> _Task prompt_: Count how many lines of the data include "Given". The answer is that number and nothing else.

> _Raw data_:
= = =

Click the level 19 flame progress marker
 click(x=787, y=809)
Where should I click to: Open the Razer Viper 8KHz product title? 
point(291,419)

= = =

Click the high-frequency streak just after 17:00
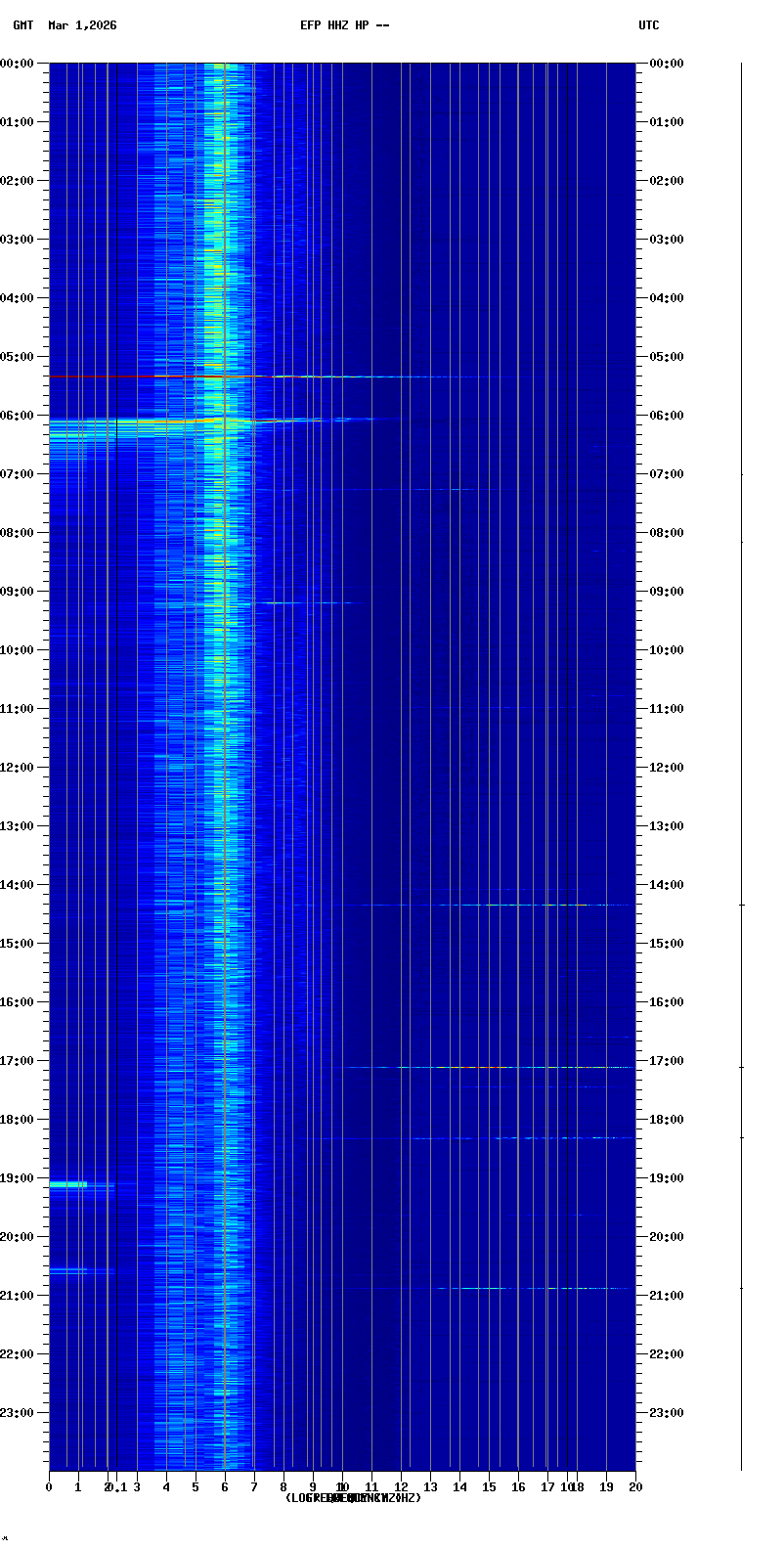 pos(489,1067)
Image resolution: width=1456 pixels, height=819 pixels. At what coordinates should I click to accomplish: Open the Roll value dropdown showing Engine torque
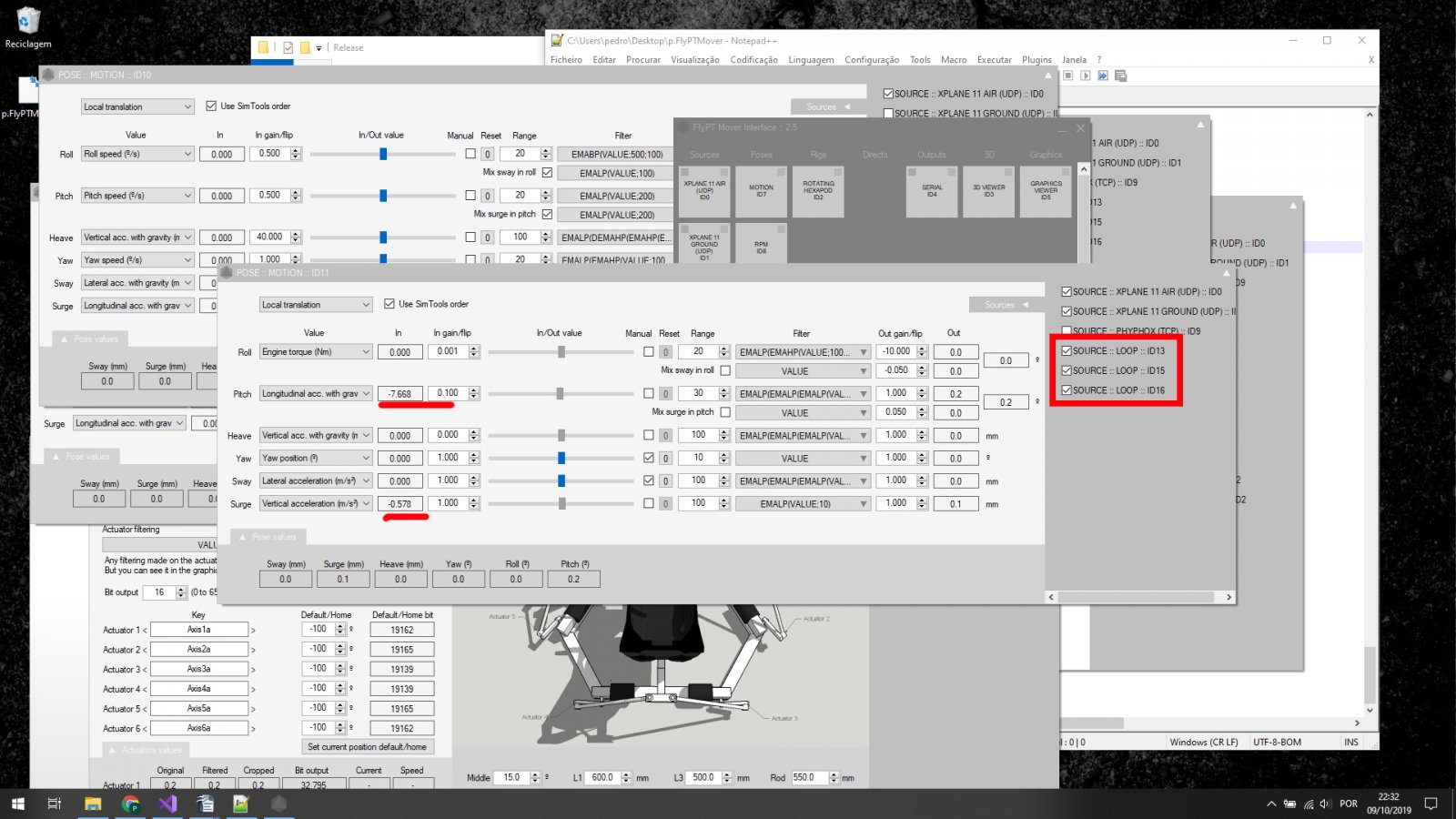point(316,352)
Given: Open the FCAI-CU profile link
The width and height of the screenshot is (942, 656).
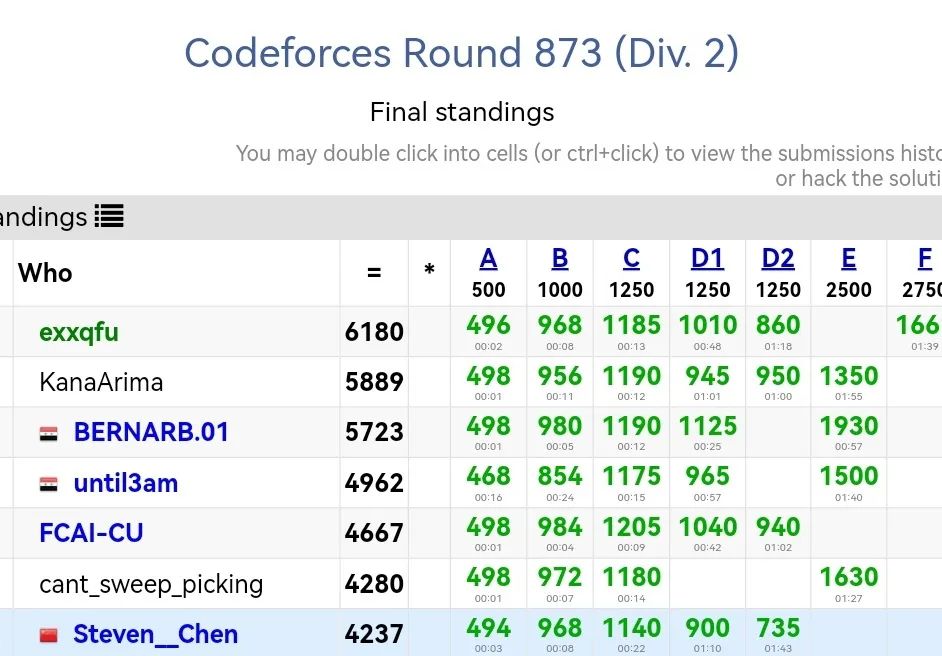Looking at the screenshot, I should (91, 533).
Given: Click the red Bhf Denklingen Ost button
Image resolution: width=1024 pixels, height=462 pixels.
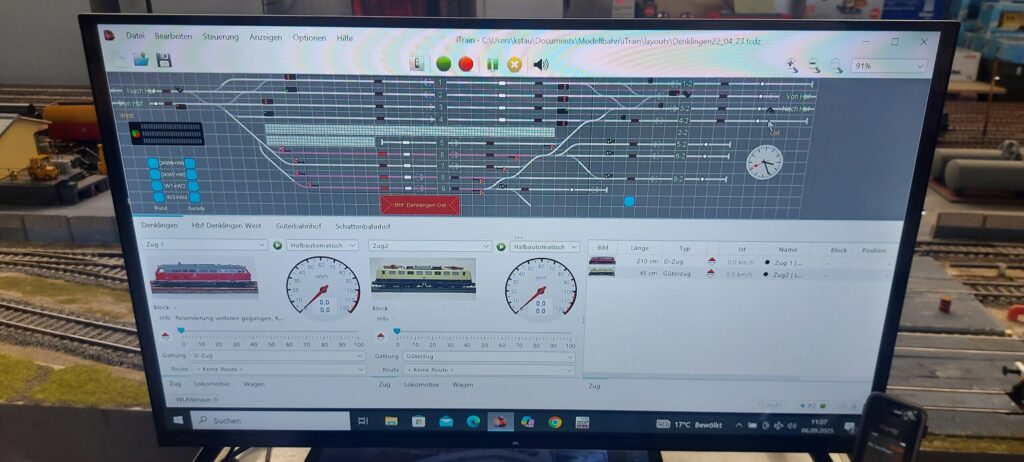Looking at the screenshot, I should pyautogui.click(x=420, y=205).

= = =

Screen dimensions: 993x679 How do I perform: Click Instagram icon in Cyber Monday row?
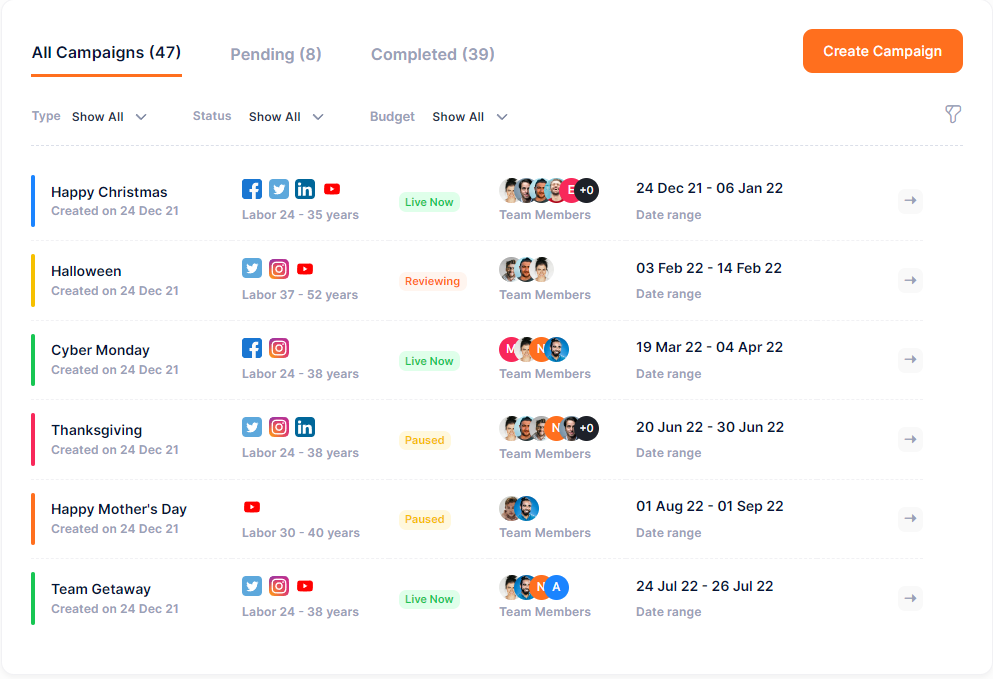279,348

= = =

> _Answer area_: 2